Lloyd's Maritime and Commercial Law Quarterly
PRODUCTS LIABILITY AFLOAT
Alfred J. Kuffler
of Messrs. Rawle and Henderson, Philadelphia
Claimants with increasing frequency in the last few years have laden their cases on vessels flying the banner of “products liability” and sailed into the harbours of refuge provided by the American Courts sitting in Admiralty where the claims have generally been well received1. Products liability theories permit recoveries against defendants such as shipbuilders, manufacturers and sellers of equipment and machinery used aboard ships, as well as ship repairers and repairers of components manufactured and sold for shipboard installation.
These defendants do not have the protection, for example, of the Hague Rules or the Carriage of Goods By Sea Act in actions for cargo damage, or the Rules of the Road in collision cases. Moreover, presentation of claimant’s prima facie case against such defendants is becoming ever more simple, since with the adoption of breach of warranty and strict liability theories, claimants need not prove that the defendants were negligent.

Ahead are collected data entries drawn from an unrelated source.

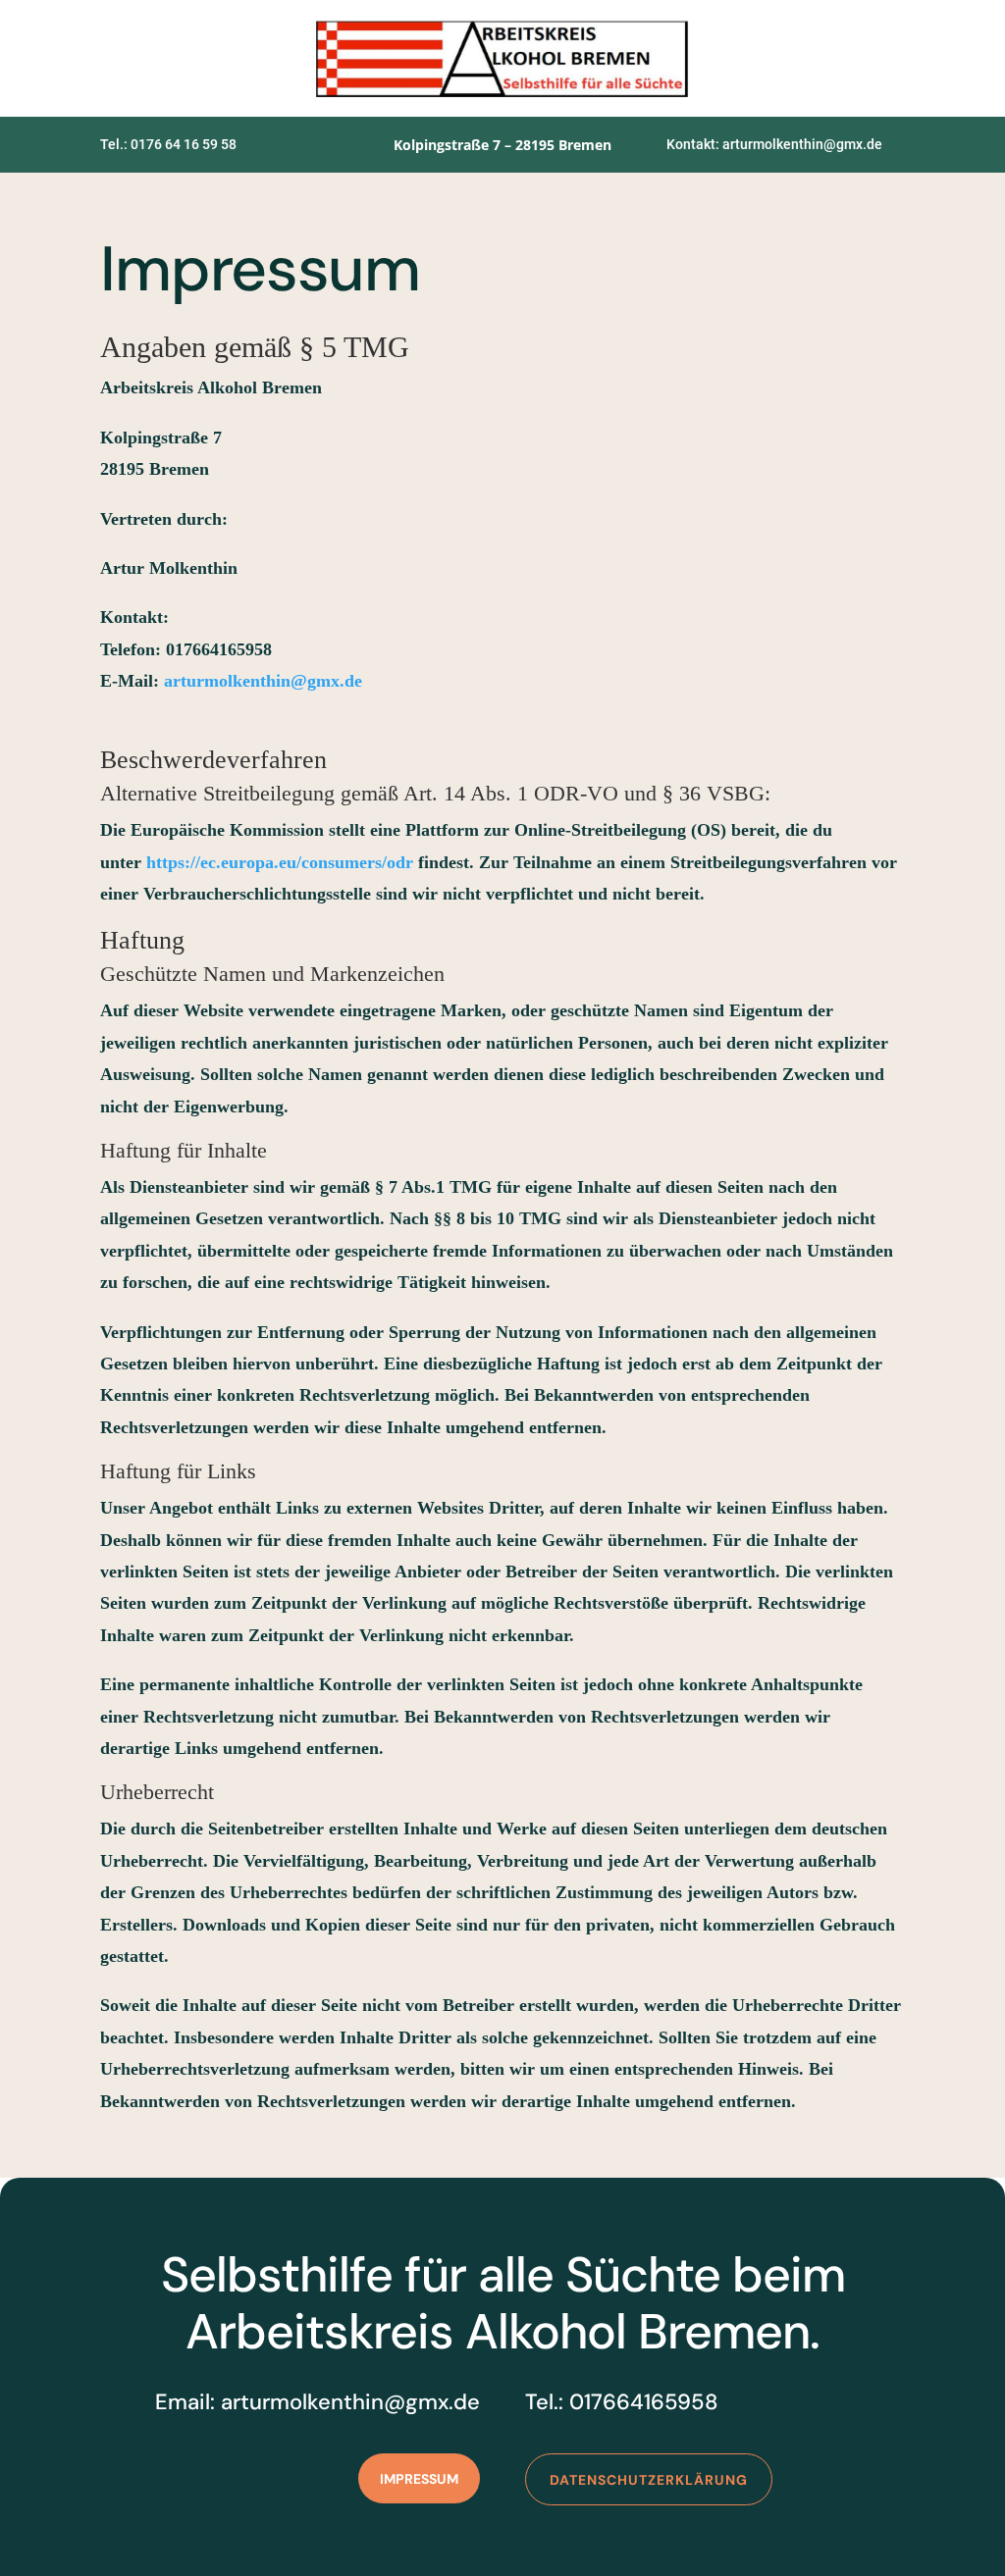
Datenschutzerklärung (649, 2480)
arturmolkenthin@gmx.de (263, 681)
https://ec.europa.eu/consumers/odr (279, 862)
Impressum (419, 2479)
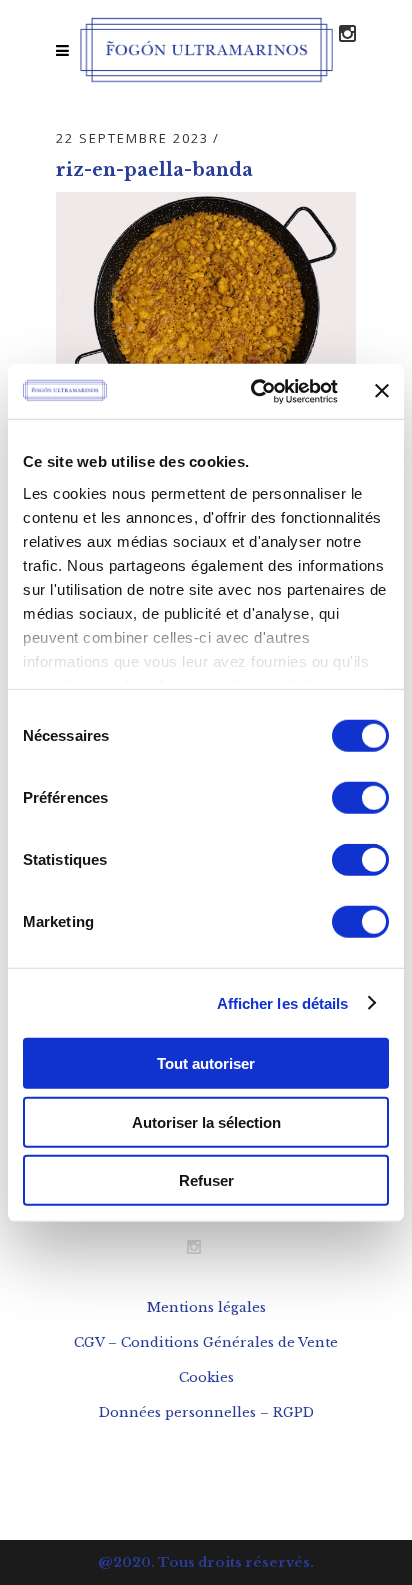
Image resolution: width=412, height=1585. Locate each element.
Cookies (206, 1377)
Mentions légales (206, 1307)
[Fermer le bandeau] (382, 391)
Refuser (206, 1180)
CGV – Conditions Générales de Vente (206, 1342)
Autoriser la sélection (206, 1121)
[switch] (360, 798)
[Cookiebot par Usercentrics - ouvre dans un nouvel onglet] (255, 391)
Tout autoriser (206, 1063)
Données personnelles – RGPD (206, 1412)
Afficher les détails (283, 1002)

This article will outline the present state of the law of products liability in United States Courts sitting in Admiralty with the purpose of illustrating the exposure to which defendants in these areas may be subjected. The article will also point out that any shipbuilder, repairer, manufacturer or seller of shipboard equipment based abroad whose contact with the U.S. involves any efforts whatsoever to do business here, will probably be subjected to the jurisdiction of the American Courts. Once in the U.S. Courts, difficult choice of law problems can arise and foreign-based defendants can suddenly find themselves subject to the theories and liabilities imposed by the U.S. maritime law of products liability.
It is not the purpose of this article to present an exhaustive listing of all the authorities nor to attempt in every instance to reconcile the decisions. Rather, this article attempts to present a practical summary of the law in this area and some of the pitfalls which can trap claimants and defendants alike when engaged in litigation.
The article will also point out the difficulty, if not outright impossibility, of predicting in advance of a casualty the limits on the exposure of those subject to jurisdiction of the U.S. Courts. This problem is caused by the difficulties in resolving choice of law problems, and the unsettled nature of the case law on products liability in the Admiralty Courts. While all of these problems can generally be solved as each casualty occurs, such after-the-fact analysis comes too late to assist commercial interests in appraising the magnitude of the risks to be incurred in a venture and to take the steps necessary to protect themselves from such exposures2.
1 See for example Sevits v. McKiernan-Terry Corp., 264 F. Supp. 810, [1966] A.M.C. 1953 (S.D.N.Y. 1966) where the Court ruled that plaintiff had a cause of action for products liability in Admiralty against the supplier of a component part of an engine for a dirigble “in the interest of justice and fairness.” ibid. p. 814.
2 Although beyond the scope of this article, there is the related problem of the liability attaching to surveyors, classification societies and others who may inspect, test, and approve vessels and their equipment. See The Marine Sulphur Queen, 312 F. Supp. 1081 (S.D.N.Y. 1970), modified 460 F.2d 89 (2 Cir. 1971), cert. den. 409 U.S. 982; Steamship Mutual Underwriting Association, Ltd. v. Bureau Veritas, [1973] A.M.C. 2184 (E.D. La. 1973).